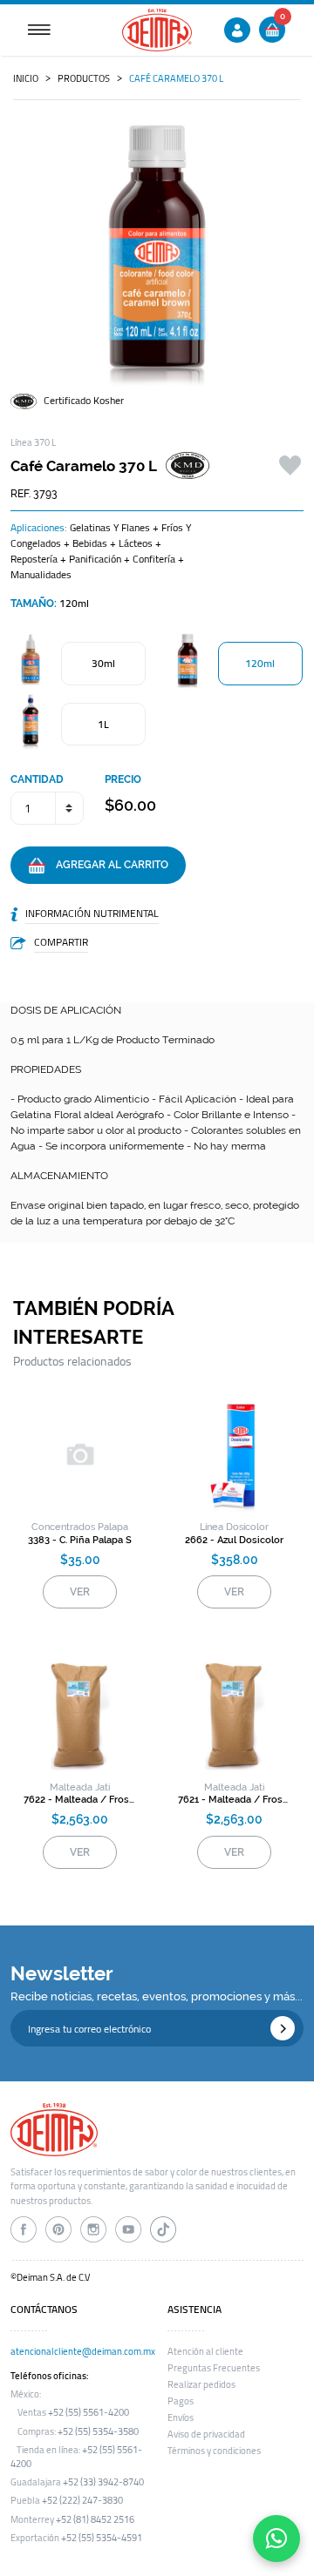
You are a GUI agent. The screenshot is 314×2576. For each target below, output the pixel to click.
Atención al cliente (205, 2351)
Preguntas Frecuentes (213, 2368)
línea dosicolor (234, 1527)
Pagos (180, 2401)
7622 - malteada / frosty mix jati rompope (80, 1799)
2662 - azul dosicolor (234, 1540)
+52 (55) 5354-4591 (101, 2537)
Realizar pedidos (201, 2384)
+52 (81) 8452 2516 (95, 2519)
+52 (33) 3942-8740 (103, 2482)
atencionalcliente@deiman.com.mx (82, 2351)
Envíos (180, 2417)
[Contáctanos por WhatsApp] (276, 2538)
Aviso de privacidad (206, 2434)
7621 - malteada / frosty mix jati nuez (234, 1799)
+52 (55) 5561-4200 (88, 2412)
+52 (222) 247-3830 (82, 2500)
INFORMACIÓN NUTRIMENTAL (92, 913)
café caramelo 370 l (176, 78)
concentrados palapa (79, 1527)
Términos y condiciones (214, 2450)
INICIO (25, 78)
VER (80, 1592)
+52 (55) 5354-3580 (98, 2431)
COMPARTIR (61, 942)
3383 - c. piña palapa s (80, 1540)
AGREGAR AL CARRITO (106, 865)
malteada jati (80, 1787)
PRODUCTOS (84, 78)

Activity: In the reply, every line of the material above is to be reproduced verbatim, and the images are to be left out.

Reply to the exercise:
You are a GUI agent. The screenshot is 314×2576. For each target below, output the pixel to click.
Atención al cliente (205, 2351)
Preguntas Frecuentes (213, 2368)
línea dosicolor (234, 1527)
Pagos (180, 2401)
7622 - malteada / frosty mix jati rompope (80, 1799)
2662 - azul dosicolor (234, 1540)
+52 (55) 5354-4591 (101, 2537)
Realizar pedidos (201, 2384)
+52 (81) 8452 2516 (95, 2519)
+52 (33) 3942-8740 (103, 2482)
atencionalcliente@deiman.com.mx (82, 2351)
Envíos (180, 2417)
[Contáctanos por WhatsApp] (276, 2538)
Aviso de privacidad (206, 2434)
7621 - malteada / frosty mix jati nuez (234, 1799)
+52 (55) 5561-4200 (88, 2412)
+52 (222) 247-3830 (82, 2500)
INFORMACIÓN NUTRIMENTAL (92, 913)
café caramelo 370 l (176, 78)
concentrados palapa (79, 1527)
Términos y condiciones (214, 2450)
INICIO (25, 78)
VER (80, 1592)
+52 (55) 5354-3580 (98, 2431)
COMPARTIR (61, 942)
3383 - c. piña palapa s (80, 1540)
AGREGAR AL CARRITO (106, 865)
malteada jati (80, 1787)
PRODUCTOS (84, 78)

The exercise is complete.